* [REQUIREMENT] Copy out only the data below from the line containing "GLS Parcelshop (409, 470)" down to the line containing "Gyártók (193, 461)", both included, replacing each "Kézbesítés" with "Szállítás" and leaving everything else unchanged.

* [PROVIDED RECORDS]
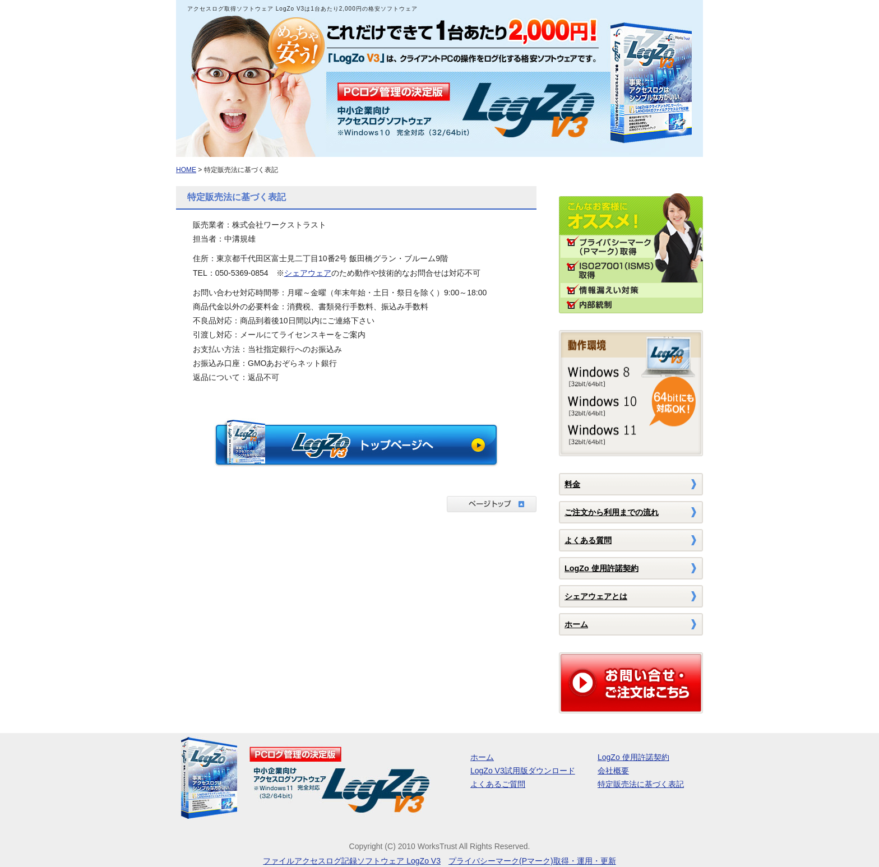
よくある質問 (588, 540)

...

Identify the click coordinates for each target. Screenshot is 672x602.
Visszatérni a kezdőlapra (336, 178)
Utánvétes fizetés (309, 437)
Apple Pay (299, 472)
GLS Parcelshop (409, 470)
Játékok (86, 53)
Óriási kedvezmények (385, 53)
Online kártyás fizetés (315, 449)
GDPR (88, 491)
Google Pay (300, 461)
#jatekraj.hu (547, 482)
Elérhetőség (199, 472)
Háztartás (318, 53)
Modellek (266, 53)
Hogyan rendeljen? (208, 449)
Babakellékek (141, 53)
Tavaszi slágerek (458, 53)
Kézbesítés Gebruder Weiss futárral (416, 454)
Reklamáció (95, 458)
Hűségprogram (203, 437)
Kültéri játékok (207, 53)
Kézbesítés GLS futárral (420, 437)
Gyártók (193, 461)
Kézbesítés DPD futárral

==

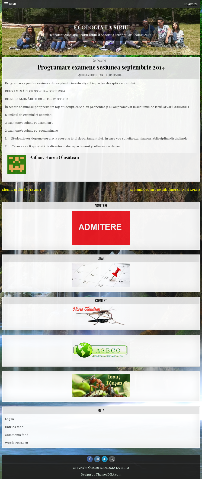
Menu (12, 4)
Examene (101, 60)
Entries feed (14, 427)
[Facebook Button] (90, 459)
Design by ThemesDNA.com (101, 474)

* [FINISHED TASK]
GLS Parcelshop (409, 470)
Játékok (86, 53)
Óriási kedvezmények (385, 53)
Online kártyás fizetés (315, 449)
GDPR (88, 491)
Google Pay (300, 461)
#jatekraj.hu (547, 482)
Elérhetőség (199, 472)
Háztartás (318, 53)
Modellek (266, 53)
Hogyan rendeljen? (208, 449)
Babakellékek (141, 53)
Tavaszi slágerek (458, 53)
Szállítás Gebruder Weiss futárral (416, 454)
Reklamáció (95, 458)
Hűségprogram (203, 437)
Kültéri játékok (207, 53)
Szállítás GLS futárral (420, 437)
Gyártók (193, 461)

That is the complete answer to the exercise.